The authors discover that the sleeping beauty effect is an incredibly rare occurrence in science. Out of a database of 20 million papers (1988-1997) with 300 million citations between them, they uncover only one “true” sleeping beauty, defined as a paper that was asleep for 10 years and then received 60+ citations: the well known (not really) “Massive N= 2a supergravity in ten dimensions” published in Physics Letters B in 1986 (maybe the author should have spiced up the paper with a jazzier title like we do in sociology: Massive or Flaccid?: N=2a supergravity in ten dimensions). The probability of being a sleeping beauty thus follows a steep power law, with the chances of being awakened being a rapidly decaying function of sleep time (they even write down a “sleeping beauty equation” with the power law exponents estimated from the data). They note, that like Mendel’s genetics, sleeping beauty papers are “ahead of their time,” and therefore their true genius is not discovered until after the “times” or the paradigms have changed. This particular paper for instance, dealt with string theory when it was still not “all the rage” in Physics. There is a network story in the whole thing, since the awakening “Prince” happened to be a younger physicist who happened to work in the lab as the original author at UCSB.

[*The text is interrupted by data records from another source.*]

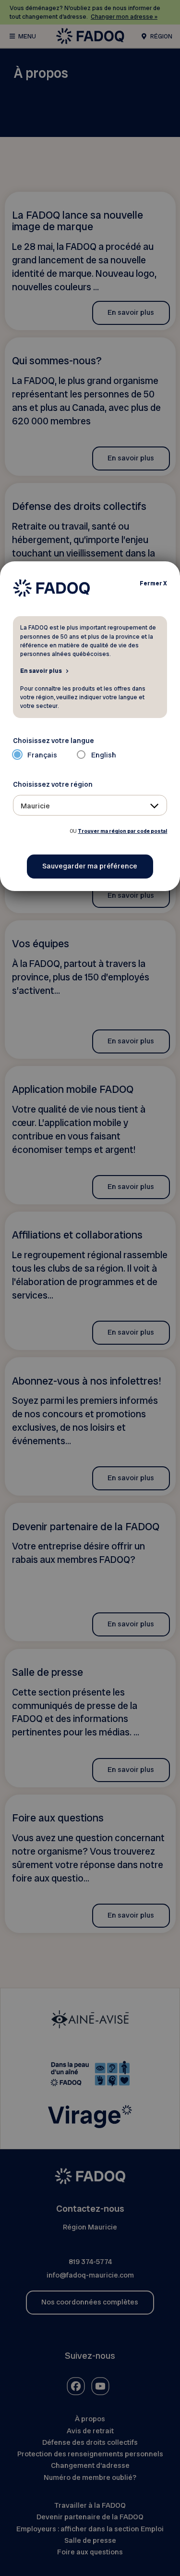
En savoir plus (41, 670)
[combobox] (90, 805)
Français (42, 755)
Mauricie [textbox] (35, 806)
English (103, 755)
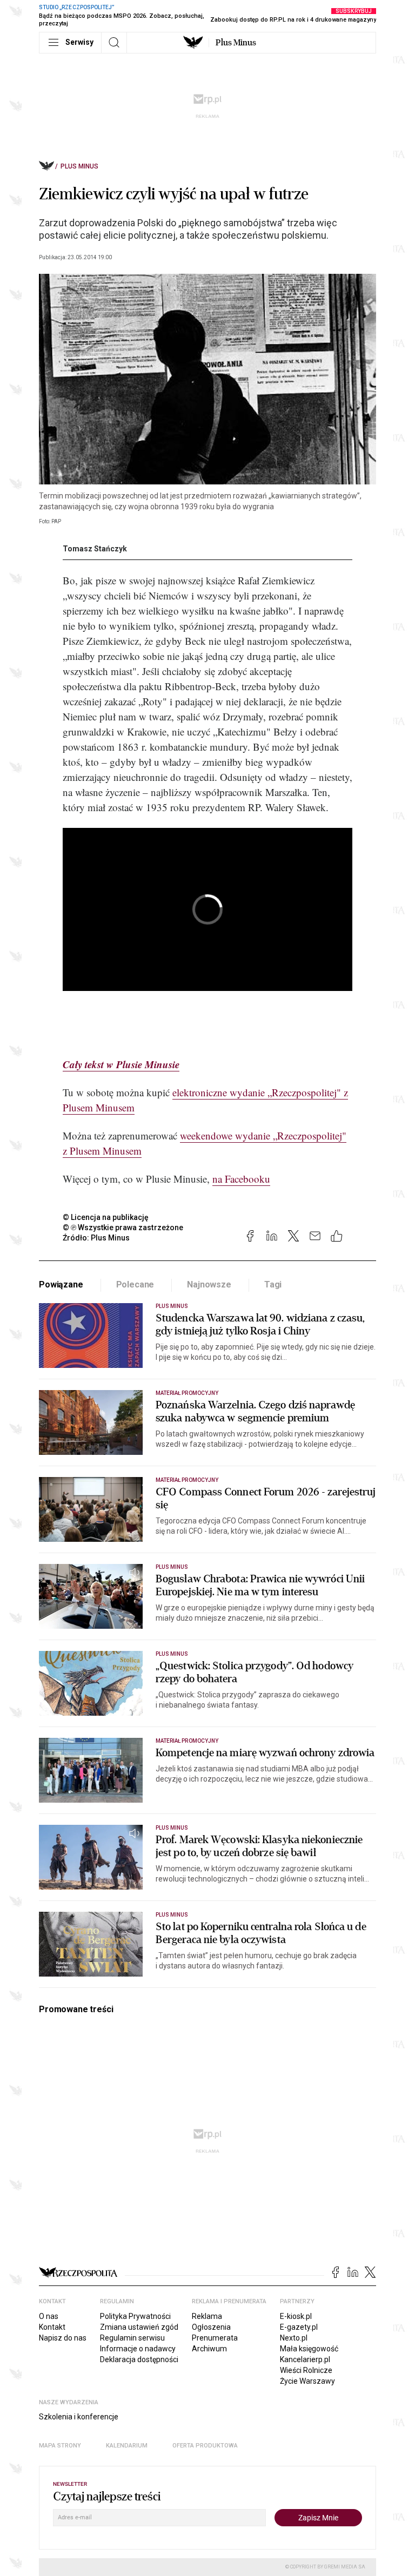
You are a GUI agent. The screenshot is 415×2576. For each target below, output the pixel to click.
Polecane (135, 1284)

This got me to thinking: are there any sleeping beauties in org theory or sociology? And then I remembered that there is indeed one, even more dramatic case than the one talked about by the scientometrics guys: as recounted by Jerry Jacobs in his “ASR’s greatest hits” and the web supplement “Further Reflections on…” (page 9, table 3) the sociological sleeping beauty is none other than Stewart Macaulay‘s (now classic) 1963 paper entitled “Non-Contractual Relations in Business: A Preliminary Study.” A pretty neat paper, which fell into deaf ears for the first 10 years of its existence (garnering a grand total of 4 citations), but which has been cited 360 times the last 10 years alone.
The question becomes: who laid the big smooch? This one is easy to answer: there is absolutely no question that the top Prince in this case was Mark Granovetter (although there were surely others since the paper had already “awoken” by 1985 [my own rumage through JSTOR suggests Jeffrey Pfeffer (1972) as a possible early Prince], but it went into caffeinated insomnia after Granovetter), who cited the paper in his 1985 AJS classic. Thus, Macaulay’s “visionary” piece was awakened by the new economic sociology and modern (open systems) institutional theory, with the turn toward thinking of economic activity as relationally embedded.